Os habitantes catarinas — e não catarinos, como se poderia pensar — se voltam de corpo e alma ao preparo da Páscoa. Tradição mantida desde que os primeiros colonizadores europeus puseram o pé por ali, as pessoas guardam cascas dos ovos utilizados nas cozinhas — domésticas e industriais. Após higienização e decoração, serão utilizadas no preparo de cestinhas para presentear crianças e adultos. De Pomerode chega a notícia da Osterbaum, imensa árvore enfeitada com 80 mil casquinhas de ovinhos enfeitados, recheados de amendoim com chocolate e outras guloseimas e presos nos galhos. Afirmam, é tão grande quanto a alemã, que serviu de inspiração para a brasileira. Irá logo para o Guiness, o orgulho catarinense faz questão de afirmar.

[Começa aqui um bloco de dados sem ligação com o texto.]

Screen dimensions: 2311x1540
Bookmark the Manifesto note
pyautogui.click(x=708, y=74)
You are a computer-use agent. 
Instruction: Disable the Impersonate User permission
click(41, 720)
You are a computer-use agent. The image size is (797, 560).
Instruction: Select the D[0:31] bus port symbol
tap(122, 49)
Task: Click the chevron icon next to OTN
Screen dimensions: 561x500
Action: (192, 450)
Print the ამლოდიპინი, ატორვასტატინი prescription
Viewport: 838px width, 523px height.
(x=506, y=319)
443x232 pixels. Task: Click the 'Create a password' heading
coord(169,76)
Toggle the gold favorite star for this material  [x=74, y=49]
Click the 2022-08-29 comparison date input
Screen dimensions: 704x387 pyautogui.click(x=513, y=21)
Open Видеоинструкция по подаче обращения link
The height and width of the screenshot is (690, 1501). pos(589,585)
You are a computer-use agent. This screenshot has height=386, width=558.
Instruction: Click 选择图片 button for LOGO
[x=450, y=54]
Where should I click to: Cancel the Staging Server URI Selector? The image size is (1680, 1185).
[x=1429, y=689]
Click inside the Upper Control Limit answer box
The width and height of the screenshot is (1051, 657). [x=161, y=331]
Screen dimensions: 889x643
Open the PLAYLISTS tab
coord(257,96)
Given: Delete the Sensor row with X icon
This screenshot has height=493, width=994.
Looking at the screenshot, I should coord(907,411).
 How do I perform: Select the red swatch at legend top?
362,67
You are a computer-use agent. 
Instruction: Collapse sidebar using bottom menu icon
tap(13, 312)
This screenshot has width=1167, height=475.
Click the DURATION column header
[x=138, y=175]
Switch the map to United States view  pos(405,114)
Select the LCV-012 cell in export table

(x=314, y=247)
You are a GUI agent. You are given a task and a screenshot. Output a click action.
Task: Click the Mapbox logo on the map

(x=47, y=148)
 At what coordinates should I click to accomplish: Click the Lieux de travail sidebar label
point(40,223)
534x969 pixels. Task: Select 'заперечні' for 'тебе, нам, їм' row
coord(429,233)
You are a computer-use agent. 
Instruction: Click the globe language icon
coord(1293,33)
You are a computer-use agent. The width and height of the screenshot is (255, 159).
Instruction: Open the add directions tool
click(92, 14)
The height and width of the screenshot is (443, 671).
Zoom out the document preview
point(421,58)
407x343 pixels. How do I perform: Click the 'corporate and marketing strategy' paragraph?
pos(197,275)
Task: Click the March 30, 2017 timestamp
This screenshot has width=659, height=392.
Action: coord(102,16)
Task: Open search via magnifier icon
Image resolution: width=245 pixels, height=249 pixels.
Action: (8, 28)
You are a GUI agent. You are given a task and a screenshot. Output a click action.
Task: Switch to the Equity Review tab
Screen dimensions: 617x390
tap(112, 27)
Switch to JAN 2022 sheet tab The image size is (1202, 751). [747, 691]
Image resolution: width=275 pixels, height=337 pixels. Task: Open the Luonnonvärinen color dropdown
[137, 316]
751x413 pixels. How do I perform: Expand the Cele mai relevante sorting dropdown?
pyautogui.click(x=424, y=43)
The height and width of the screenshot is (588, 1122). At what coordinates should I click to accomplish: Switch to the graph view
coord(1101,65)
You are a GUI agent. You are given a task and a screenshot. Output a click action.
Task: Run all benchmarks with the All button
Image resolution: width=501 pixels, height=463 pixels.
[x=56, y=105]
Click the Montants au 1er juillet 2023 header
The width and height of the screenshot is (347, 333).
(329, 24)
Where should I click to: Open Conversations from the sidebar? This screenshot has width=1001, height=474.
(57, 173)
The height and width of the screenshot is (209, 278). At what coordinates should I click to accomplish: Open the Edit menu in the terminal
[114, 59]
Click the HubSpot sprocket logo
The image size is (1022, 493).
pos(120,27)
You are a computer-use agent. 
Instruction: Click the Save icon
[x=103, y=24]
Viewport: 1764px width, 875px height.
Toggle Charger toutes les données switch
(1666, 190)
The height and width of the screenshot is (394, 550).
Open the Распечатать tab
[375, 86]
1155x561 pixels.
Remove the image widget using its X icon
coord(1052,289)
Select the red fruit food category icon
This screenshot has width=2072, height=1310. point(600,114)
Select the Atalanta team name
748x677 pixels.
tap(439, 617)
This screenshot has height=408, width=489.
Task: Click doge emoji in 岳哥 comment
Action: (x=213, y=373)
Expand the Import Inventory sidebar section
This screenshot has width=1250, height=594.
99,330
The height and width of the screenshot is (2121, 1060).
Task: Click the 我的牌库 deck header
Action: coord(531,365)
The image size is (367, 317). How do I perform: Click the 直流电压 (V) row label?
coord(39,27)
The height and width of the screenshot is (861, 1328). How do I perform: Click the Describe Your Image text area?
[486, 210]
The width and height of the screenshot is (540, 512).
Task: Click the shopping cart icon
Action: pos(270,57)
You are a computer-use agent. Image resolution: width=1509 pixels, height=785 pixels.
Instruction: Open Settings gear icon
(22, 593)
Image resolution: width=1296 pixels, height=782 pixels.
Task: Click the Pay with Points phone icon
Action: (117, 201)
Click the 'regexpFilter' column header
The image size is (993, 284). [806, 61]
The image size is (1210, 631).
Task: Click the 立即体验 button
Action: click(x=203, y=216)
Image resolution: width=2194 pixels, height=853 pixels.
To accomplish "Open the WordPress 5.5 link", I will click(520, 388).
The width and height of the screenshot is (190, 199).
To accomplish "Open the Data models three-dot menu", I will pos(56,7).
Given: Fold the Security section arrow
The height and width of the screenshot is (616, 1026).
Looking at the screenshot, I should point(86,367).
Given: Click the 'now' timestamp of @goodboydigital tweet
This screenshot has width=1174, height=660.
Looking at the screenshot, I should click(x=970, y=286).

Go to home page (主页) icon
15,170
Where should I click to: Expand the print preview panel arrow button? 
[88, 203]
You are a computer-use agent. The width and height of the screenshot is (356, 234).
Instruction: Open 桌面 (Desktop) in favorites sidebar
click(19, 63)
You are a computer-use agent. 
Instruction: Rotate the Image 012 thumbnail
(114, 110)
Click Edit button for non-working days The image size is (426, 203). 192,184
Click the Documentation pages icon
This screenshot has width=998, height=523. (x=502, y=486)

À pergunta do motivo pelo qual a Páscoa é tão importante no calendário cristão, em especial no deles, os catarinas afirmam que é o acontecimento que embasa e justifica o Cristianismo. Estão na crença da ressurreição de Cristo, não no seu nascimento e nem na sua morte, os pilares que sustentam as vertentes religiosas como catolicismo, protestantismo e religiões ortodoxas orientais, crenças baseadas nos ensinamentos, na pessoa e na vida daquele Jesus que, depois de judiado e crucificado, foi dado como morto, enterrado, mas despertou para a vida e continua vivo entre os homens.
Terminado o carnaval, as lojas de decoração de festas colocam à disposição do público os ovinhos vazios, que podem ser encontrados na versão real — quando a galinha é o fornecedor direto e na versão fictícia, de plástico, que imita à perfeição o fantástico design original. Manuseados cuidadosamente, passam pelas mãos de mães, avós, tias, madrinhas e profissionais, empenhados em produzir desenhos elaborados nas pequenas peças. Depois de recheados, são postos em cestinhas que o Coelhinho da Páscoa tratará de distribuir em esconderijos nos jardins e nas casas, desafiando as crianças a encontrá-las nas manhãs do Domingo de Páscoa, quase sempre depois dos cultos nas igrejas. É uma festa.
Dizem, a liturgia da Páscoa cristã deriva de elementos de tradição judaica. Certo, a partir desse dia que todas as outras datas importantes do cristianismo são calculadas: Semana Santa, Quaresma, Carnaval e Quarta-feira de Cinzas, por exemplo. Verdade, na celebração da Páscoa cristã encontram-se também elementos que faziam parte de antigos rituais germânicos e representavam divindades ligadas à idéia de fertilidade. Mais pagão, impossível. Sabe-se, o Concílio de Nicéia, realizado no século IV d.C., fixou a data da celebração da Páscoa durante o equinócio da Primavera e determinou que poderia ser comemorada entre os dias 22 de março e 25 de abril. Tal processo de instituição, tão arbitrário, poderia comprometer o sentido da comemoração, mas a magia e sentido são maiores que essa laicidade.
Considerações religiosas ou acadêmicas à parte, a data é motivo para famílias e amigos se aproximarem e, reunidos em torno da mesa, pensarem no sentido de Ressurreição, de Renascimento, de força para superar obstáculos e Renovar. Feliz Páscoa para você!